Wine Suggestion: It’s a while since we had Muscadet but mussels cried out for some, so Domaine de la Chauviniere’s signature Muscadet sür lie Sèvre et Maine was duly opened and thoroughly enjoyed. This wine is so reliable, plus not too expensive so you won’t mind using some in the dish too much.
Moules à la Crème – serves 4
- 20g butter
- 1 tbsp oil
- 5 cloves of garlic, very finely chopped
- 2 shallots, very finely chopped
- 2-3 sprigs of thyme, leaves picked
- 1 bay leaf
- 1kg mussels, scrubbed
- 350ml white wine
- 75ml double cream
- juice of ½ lemon
- a large handful of flat-leaf parsley, finely chopped
Heat the butter and oil in a large frying pan, then add the garlic, shallots, thyme and bay leaf and cook gently for 5-8 minutes or until softened and starting to brown.
Add the mussels and wine, then cover and cook for a couple of minutes or until the mussels have opened.
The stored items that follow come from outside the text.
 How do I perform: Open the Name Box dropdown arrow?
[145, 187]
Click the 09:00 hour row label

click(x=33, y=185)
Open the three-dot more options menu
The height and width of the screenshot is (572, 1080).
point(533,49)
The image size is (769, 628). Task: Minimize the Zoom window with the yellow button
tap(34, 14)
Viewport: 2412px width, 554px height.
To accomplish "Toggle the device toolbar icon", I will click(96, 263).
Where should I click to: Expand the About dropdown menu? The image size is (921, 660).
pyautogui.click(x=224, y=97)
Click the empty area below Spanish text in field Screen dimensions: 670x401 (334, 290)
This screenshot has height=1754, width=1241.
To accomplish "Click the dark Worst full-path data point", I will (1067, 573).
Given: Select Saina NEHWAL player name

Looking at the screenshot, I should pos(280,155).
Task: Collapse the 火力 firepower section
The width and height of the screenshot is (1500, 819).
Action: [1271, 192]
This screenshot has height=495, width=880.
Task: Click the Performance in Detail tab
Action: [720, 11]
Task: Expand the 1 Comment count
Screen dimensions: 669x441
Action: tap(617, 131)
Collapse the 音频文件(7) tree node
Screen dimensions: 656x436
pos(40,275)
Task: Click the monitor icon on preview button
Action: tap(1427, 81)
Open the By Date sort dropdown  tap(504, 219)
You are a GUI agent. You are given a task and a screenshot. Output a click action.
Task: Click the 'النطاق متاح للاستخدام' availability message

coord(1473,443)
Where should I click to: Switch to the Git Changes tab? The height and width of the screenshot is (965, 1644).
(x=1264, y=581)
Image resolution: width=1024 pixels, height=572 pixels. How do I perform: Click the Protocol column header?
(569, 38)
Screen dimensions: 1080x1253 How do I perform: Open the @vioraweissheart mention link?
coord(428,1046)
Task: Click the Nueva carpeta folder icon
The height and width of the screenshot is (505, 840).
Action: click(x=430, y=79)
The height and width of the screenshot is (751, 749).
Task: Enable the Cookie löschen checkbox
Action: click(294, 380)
Strain the mussels over a bowl to catch the cooking liquid.
Return the liquid and bay leaf to the pan, bring to the boil and reduce by half. Add the cream, lemon and plenty of black pepper, then return the mussels and shallots to the pan and add the parsley. Put the lid back on and bring up to the boil for another minute. Serve in warm bowls with fries or crusty bread.